:: Material provided

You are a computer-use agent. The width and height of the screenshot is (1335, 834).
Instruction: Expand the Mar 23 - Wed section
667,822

::::
:: Material provided

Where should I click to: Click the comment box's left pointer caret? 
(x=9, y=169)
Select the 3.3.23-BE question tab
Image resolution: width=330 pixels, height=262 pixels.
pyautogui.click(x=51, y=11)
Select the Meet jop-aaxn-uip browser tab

::::

§ **Requirement**:
From the records, copy out each line that includes the string "Select".

§ **Written answer**:
Select the 3.3.23-BE question tab
Select the Meet jop-aaxn-uip browser tab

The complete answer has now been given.